Since he was a member of the eminent Mather family of clergymen, which included Increase and Cotton Mather of Boston, some Mather genealogy is of interest. The following information concerning these relationships is from Vol. XXVII of Americana, published by the American Historical Society, Inc., July 1933. Nathaniel Mather's grandfather, the Rev. Richard Mather, progenitor of the Mather family in America, was born in Lowton, Lancashire, England, in 1596, and died in Dorchester, Massachusetts, April 22, 1669, From 1635 to 1669, he was pastor of the Congregational church in Dorchester, which is now part of Boston. He married his first wife, Catherine Hoult, in September 1624. She was the mother of all of his children and died in 1655. Richard and Catherine's eldest son, Rev. Samuel born in 1626, died in Ireland in 1671. Their second son Timothy was born in Liverpool, England, in 1628 and died in Dorchester, Massachusetts, January 14, 1684. Their third son, Rev. Nathaniel born in 1630, died in London in 1697. A son Joseph died young. A fifth son, Rev. Eleazor, born May 13, 1637, died July 24, 1669 in Northampton, Massachusetts. Their youngest son, Rev. Dr. Increase Mather was born in Dorchester, Massachusetts, June 21, 1639 and died August 23, 1723, in Boston. Increase, at the age of twelve, was admitted to Harvard College. He also studied in Dublin. On May 27, 1664, he was installed over North Church. When he was forty-two years old, he became the first native-born president of Harvard, a position he held for a total of eighteen years. He married first, Maria Cotton, daughter of the Rev. John Cotton. Their son, Cotton Mather, was the "greatest man New England produced in the last quarter of the seventeenth century." (Ibid.)

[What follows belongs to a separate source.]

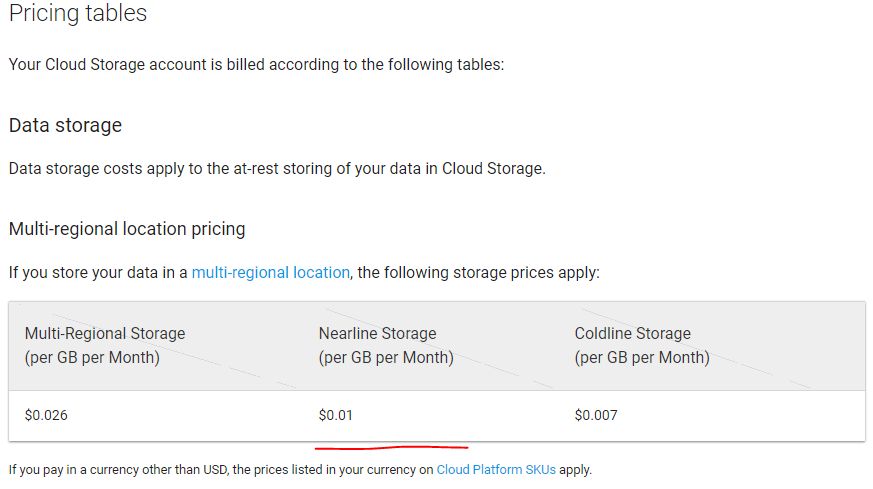Image resolution: width=873 pixels, height=489 pixels.
Task: Click the "If you store your data in a" text
Action: (98, 272)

Timothy, the only one of the Rev. Richard Mather's sons who did not become a preacher, was called the "Mather farmer." He married first, about 1650, Catherine (sometimes called Elizabeth) Atherton. They were the parents of the Rev. Samuel Mather, born July 5, 1650 died March 8, 1727/8, who served as minister in Windsor, Connecticut, for forty-five years and was one of the first trustees of Yale College. He married Hannah Treat and their son, Nathaniel, who later became the minister at Jamesport, was born at Windsor, on May 30, 1695.
The Rev. Nathaniel Mather was one of three graduates in the class of 1715 at Yale College. Little is known of his early life, but "Nathaniel Mather of Windsor" and twelve others are listed as teachers at the Hopkins grammar school in Hadley, Massachusetts, between 1702 and 1724, according to Historic Hadley. The author, Alice Morehouse Walker, describes these as "embryo ministers," college graduates or students in the midst of their college course.
Ruth Mather died May 9, 1745 at the age of 53. Her grave is in the Jamesport cemetery, probably next to the unmarked grave of her husband.
Two sons survived him, Increase who married a Brown and Ebenezer who married Margaret Downs, on April 16, 1752. Ebenezer "Marther" with a family of eight was living in the "Aduabogue District of Southold" when the Suffolk County census of 1778 was enumerated.